Collected data entries:

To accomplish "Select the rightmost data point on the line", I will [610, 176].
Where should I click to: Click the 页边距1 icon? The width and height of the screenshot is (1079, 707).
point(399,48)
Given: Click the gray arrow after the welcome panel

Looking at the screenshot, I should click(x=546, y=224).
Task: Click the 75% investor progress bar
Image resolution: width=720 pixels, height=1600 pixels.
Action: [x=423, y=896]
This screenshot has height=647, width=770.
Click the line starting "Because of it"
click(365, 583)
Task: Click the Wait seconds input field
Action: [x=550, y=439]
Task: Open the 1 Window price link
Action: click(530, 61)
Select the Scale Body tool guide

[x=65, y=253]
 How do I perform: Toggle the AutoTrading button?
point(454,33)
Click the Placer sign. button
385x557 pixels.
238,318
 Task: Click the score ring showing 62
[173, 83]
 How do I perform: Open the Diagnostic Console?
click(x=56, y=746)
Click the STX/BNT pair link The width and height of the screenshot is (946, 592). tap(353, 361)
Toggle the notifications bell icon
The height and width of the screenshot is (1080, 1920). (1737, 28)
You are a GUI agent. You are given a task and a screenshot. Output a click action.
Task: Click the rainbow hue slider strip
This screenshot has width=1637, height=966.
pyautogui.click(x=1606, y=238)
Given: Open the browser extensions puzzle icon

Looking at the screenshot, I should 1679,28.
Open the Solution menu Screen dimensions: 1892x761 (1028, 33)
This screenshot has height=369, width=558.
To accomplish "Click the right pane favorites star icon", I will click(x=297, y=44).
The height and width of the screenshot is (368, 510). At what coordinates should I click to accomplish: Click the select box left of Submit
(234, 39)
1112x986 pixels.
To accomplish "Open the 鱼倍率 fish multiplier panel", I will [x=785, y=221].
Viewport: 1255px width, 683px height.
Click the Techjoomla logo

Required work
Using the records above, copy exactly the lines from the one containing "1112x986 pixels." through the last, inclusive, and nothing else.

Response box
1112x986 pixels.
To accomplish "Open the 鱼倍率 fish multiplier panel", I will [x=785, y=221].
Viewport: 1255px width, 683px height.
Click the Techjoomla logo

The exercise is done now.